With plenty of new-grass-inspired jam bands, often a source of ridicule amongst those soured by festival sounds, there’s an alt-country, EDM, goth-a-billy and punk music contingency that rivals cities from coast to coast. Colorado is also home to The Blasting Room, the Fort Collins studio founded by ex-Black Flag drummer and Descendents founder, Bill Stevenson, the go-to studio for established and up-and-coming rock bands influenced by American punk.
It’s where Reno Divorce recorded its last release, “Lovers Leap.” The Denver-based punk band will perform in Durango on Friday at The Balcony Backstage. Reno Divorce is Brent Loveday on guitar and vocals, Johnny Crow on bass and Jason Labella on drums.

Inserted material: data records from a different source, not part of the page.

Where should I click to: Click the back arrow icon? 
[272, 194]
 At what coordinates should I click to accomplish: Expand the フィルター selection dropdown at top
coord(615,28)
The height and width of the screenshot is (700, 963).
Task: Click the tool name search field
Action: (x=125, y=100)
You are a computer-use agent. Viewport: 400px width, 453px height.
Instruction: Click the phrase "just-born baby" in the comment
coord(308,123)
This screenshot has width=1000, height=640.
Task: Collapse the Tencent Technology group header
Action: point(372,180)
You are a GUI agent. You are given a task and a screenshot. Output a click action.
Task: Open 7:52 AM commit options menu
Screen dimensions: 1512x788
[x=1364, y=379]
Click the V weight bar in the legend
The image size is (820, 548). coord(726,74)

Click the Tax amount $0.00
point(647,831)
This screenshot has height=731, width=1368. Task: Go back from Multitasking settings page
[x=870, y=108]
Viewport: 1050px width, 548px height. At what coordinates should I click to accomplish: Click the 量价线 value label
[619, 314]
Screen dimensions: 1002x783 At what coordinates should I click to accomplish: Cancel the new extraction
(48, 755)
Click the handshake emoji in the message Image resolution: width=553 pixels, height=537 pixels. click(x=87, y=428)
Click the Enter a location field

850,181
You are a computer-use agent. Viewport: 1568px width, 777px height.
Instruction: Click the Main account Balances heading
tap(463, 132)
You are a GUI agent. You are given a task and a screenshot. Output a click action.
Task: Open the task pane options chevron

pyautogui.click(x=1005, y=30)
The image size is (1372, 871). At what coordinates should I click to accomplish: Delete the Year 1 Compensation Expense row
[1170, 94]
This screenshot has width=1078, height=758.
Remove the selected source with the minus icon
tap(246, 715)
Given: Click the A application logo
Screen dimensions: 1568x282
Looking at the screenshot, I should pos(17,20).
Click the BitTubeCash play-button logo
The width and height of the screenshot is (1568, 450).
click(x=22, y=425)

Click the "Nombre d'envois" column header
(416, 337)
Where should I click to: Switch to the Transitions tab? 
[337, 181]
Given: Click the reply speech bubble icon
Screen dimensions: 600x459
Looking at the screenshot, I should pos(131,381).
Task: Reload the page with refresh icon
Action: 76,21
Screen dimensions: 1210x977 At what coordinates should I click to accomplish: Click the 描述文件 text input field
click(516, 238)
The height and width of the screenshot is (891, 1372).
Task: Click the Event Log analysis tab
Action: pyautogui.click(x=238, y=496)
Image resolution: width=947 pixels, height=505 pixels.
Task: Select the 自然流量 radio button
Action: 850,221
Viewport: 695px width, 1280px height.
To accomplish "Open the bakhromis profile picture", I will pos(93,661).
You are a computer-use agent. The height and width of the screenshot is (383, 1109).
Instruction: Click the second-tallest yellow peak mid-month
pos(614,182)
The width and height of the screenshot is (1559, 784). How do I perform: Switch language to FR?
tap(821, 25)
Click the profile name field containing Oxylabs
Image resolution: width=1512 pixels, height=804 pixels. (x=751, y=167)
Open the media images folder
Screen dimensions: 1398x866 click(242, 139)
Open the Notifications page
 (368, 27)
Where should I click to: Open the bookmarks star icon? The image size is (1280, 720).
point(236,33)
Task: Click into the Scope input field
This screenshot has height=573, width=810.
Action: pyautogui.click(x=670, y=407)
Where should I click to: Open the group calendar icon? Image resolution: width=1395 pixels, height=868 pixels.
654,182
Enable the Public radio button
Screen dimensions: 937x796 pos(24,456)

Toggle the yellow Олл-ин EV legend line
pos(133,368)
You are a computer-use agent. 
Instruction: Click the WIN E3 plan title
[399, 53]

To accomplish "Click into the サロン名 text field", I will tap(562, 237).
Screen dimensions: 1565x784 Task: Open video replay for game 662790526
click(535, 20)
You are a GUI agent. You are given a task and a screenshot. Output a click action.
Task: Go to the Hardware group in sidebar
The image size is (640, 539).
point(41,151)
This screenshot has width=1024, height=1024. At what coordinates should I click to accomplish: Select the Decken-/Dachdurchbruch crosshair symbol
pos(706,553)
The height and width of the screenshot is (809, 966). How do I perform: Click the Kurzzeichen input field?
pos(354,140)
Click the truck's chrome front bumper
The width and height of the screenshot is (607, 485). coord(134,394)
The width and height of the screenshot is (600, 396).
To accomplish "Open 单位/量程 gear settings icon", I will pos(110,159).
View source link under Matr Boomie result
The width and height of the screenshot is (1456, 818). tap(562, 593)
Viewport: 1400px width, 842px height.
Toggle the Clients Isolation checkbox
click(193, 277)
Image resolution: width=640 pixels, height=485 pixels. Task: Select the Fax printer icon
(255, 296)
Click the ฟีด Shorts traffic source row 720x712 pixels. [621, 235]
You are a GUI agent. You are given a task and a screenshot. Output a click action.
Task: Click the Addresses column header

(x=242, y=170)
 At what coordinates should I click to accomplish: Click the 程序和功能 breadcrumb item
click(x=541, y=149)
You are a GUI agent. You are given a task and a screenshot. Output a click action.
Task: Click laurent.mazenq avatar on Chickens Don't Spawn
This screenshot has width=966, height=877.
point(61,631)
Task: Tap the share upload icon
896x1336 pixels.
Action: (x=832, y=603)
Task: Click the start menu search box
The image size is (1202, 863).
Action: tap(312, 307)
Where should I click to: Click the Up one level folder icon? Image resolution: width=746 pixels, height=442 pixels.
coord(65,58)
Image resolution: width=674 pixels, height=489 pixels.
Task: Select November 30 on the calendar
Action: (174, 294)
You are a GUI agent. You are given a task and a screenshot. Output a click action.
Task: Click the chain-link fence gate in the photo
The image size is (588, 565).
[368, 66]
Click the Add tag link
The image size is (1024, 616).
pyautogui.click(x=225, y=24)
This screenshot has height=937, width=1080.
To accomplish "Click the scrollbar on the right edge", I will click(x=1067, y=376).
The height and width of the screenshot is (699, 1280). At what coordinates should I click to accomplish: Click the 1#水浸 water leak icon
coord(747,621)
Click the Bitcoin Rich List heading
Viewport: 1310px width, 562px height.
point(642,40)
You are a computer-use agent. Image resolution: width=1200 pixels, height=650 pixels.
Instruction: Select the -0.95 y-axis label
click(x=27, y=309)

“That was the deciding factor about moving here. It put Colorado on the map for us,” said Loveday in a recent phone interview. “It’s amazing, to be immersed in that history and to listen to those stories, and have those guys listen to you while you’re recording and give you the thumbs up. It’s one of the greatest feelings in the world.”
Loveday founded the band in Florida in 1996. When Orlando proved to be a musical dead end, void of the influence of touring bands and far enough out of the way to build a close regional scene, they regrouped in California and eventually were lured to Colorado.
They’re influenced and often compared to the celebrated era of American punk that came out of 1980s Southern California and Orange County. Think well beyond No Doubt and the polished first-world angst of Gwen Stefani’s fashion and the weed-influenced frat boy ska of Sublime. Purists regard that drivel as nonsense. They were chasing some of the sounds of Southern California from the early 1980s, while bands like Black Flag, T.S.O.L., the aforementioned Descendents and Social Distortion were providing a major shot in the musical arm of American music. The ladder is a major contributor to the sound of Reno Divorce.
Despite an influence of classic American punk, it’s not a sound steeped in two chords and railing against the Reagan era. There’s an obvious nod to roots music, not necessarily a country take on punk but certainly an exploration of roots rock ’n’ roll mixed with classic punk.
“I grew up in Tennessee, so I was raised on bluegrass and country music,” Loveday said. “I don’t realize I’m playing like that when I’m playing, but our sound has more of a roots thing, that classic American music.”
The band is currently writing for a new release, anticipating going into the studio and having the next record recorded and released in 2016.
“It’s a terrific lineup,” Loveday said. “This is the most fun I’ve had making music in years.”